▸ Requirement
Each record is to be written out exactly as it appears.
Record excerpts Start Marker
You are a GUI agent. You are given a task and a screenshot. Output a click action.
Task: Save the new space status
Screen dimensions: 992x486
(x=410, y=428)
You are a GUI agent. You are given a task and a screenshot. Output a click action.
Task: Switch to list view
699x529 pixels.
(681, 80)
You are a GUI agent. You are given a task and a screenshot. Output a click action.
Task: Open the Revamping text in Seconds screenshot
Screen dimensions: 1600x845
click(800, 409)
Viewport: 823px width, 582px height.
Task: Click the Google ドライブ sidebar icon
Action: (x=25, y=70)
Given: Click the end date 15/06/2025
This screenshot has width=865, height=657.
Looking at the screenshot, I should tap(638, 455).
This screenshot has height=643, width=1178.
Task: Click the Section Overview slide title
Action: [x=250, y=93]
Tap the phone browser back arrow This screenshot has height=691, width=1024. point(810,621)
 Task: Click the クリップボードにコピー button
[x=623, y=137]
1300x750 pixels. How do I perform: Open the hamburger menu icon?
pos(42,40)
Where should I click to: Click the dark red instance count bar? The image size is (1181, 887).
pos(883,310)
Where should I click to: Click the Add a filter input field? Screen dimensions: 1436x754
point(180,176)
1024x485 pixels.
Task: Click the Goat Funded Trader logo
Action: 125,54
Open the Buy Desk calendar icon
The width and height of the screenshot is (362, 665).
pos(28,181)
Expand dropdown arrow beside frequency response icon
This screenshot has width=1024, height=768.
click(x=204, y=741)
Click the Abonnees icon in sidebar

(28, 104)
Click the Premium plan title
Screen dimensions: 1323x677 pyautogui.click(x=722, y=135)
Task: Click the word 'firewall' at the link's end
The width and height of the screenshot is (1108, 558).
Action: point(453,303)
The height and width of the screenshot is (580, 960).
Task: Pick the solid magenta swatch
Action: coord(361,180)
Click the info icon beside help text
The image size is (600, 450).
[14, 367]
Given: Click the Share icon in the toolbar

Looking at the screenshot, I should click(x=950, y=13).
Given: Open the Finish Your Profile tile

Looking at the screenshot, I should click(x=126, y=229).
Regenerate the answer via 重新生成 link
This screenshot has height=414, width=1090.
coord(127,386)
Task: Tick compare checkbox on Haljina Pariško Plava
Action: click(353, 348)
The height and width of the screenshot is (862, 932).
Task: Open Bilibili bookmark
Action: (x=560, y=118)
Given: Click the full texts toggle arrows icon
Record excerpts End Marker
▸ Answer section
You are a GUI agent. You are given a task and a screenshot. Output a click action.
Task: Save the new space status
Screen dimensions: 992x486
(x=410, y=428)
You are a GUI agent. You are given a task and a screenshot. Output a click action.
Task: Switch to list view
699x529 pixels.
(681, 80)
You are a GUI agent. You are given a task and a screenshot. Output a click action.
Task: Open the Revamping text in Seconds screenshot
Screen dimensions: 1600x845
click(800, 409)
Viewport: 823px width, 582px height.
Task: Click the Google ドライブ sidebar icon
Action: (x=25, y=70)
Given: Click the end date 15/06/2025
This screenshot has width=865, height=657.
Looking at the screenshot, I should tap(638, 455).
This screenshot has height=643, width=1178.
Task: Click the Section Overview slide title
Action: [x=250, y=93]
Tap the phone browser back arrow This screenshot has height=691, width=1024. point(810,621)
 Task: Click the クリップボードにコピー button
[x=623, y=137]
1300x750 pixels. How do I perform: Open the hamburger menu icon?
pos(42,40)
Where should I click to: Click the dark red instance count bar? The image size is (1181, 887).
pos(883,310)
Where should I click to: Click the Add a filter input field? Screen dimensions: 1436x754
point(180,176)
1024x485 pixels.
Task: Click the Goat Funded Trader logo
Action: 125,54
Open the Buy Desk calendar icon
The width and height of the screenshot is (362, 665).
pos(28,181)
Expand dropdown arrow beside frequency response icon
This screenshot has width=1024, height=768.
click(x=204, y=741)
Click the Abonnees icon in sidebar

(28, 104)
Click the Premium plan title
Screen dimensions: 1323x677 pyautogui.click(x=722, y=135)
Task: Click the word 'firewall' at the link's end
The width and height of the screenshot is (1108, 558).
Action: point(453,303)
The height and width of the screenshot is (580, 960).
Task: Pick the solid magenta swatch
Action: coord(361,180)
Click the info icon beside help text
The image size is (600, 450).
[14, 367]
Given: Click the Share icon in the toolbar

Looking at the screenshot, I should click(x=950, y=13).
Given: Open the Finish Your Profile tile

Looking at the screenshot, I should click(x=126, y=229).
Regenerate the answer via 重新生成 link
This screenshot has height=414, width=1090.
coord(127,386)
Task: Tick compare checkbox on Haljina Pariško Plava
Action: click(353, 348)
The height and width of the screenshot is (862, 932).
Task: Open Bilibili bookmark
Action: (x=560, y=118)
Given: Click the full texts toggle arrows icon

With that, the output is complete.